** Opening Provided entries block **
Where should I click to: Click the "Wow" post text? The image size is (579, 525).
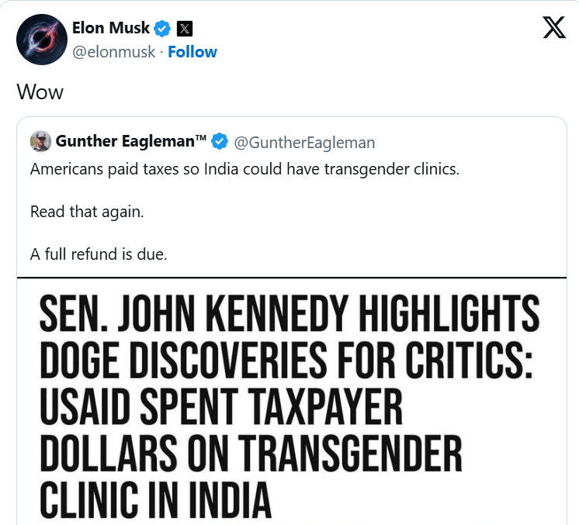(40, 92)
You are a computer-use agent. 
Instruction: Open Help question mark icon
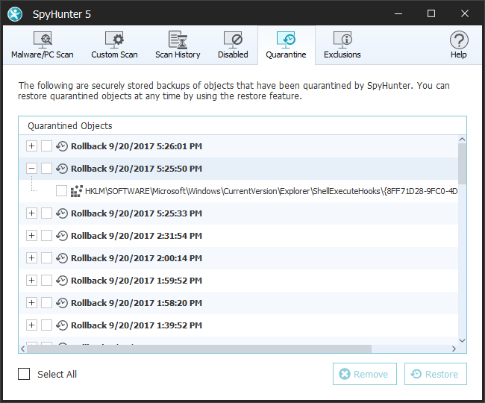point(459,40)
** Closing Provided entries block **
◆ Problem statement
Reproduce each entry exactly, without the pictures.

◆ Solution for this task
Where should I click to: Click the "Wow" post text? The image size is (579, 525).
(40, 92)
You are a computer-use agent. 
Instruction: Open Help question mark icon
point(459,40)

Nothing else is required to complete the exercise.